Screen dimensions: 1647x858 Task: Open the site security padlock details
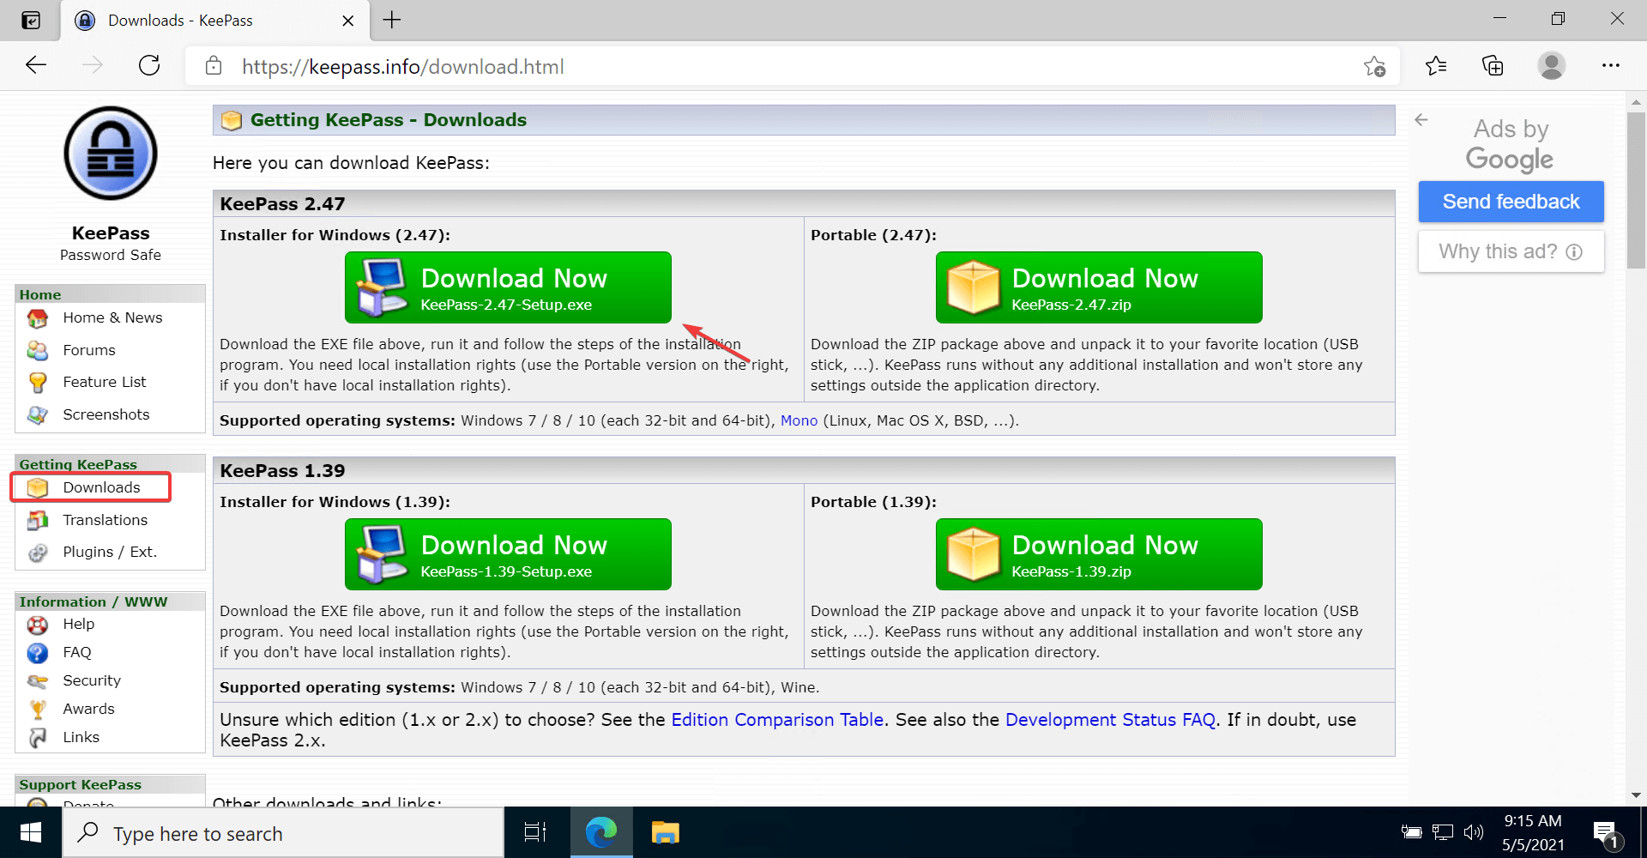point(214,66)
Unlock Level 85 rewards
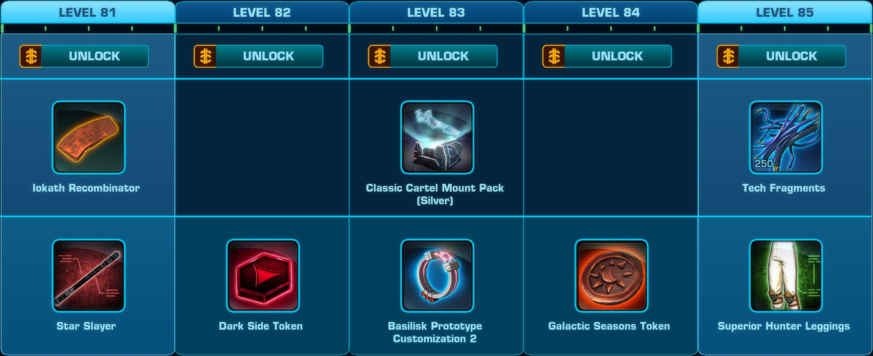Image resolution: width=873 pixels, height=356 pixels. point(781,56)
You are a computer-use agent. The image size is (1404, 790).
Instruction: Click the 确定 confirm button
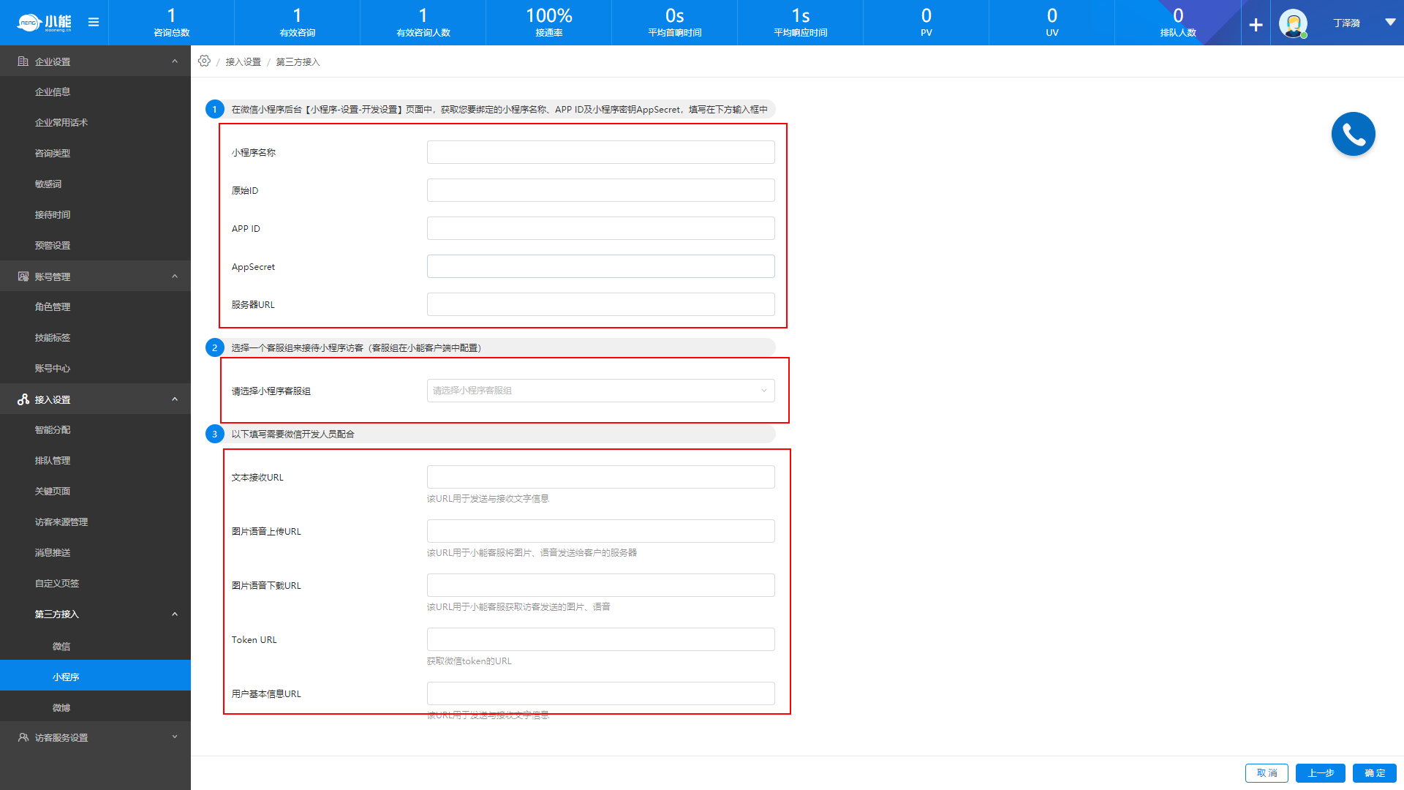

○ ○ ○ ○ ○

• **Your objective**: Output every line of the records above as a Markdown table with two columns, Row and Line, where Row numbers each line. Skip blank lines and leave the pictures out of the table.

• **The completed task**:
| Row | Line |
|---|---|
| 1 | Screen dimensions: 1647x858 Task: Open the site security padlock details |
| 2 | point(214,66) |
| 3 | Unlock Level 85 rewards |
| 4 | Image resolution: width=873 pixels, height=356 pixels. point(781,56) |
| 5 | You are a computer-use agent. The image size is (1404, 790). |
| 6 | Instruction: Click the 确定 confirm button |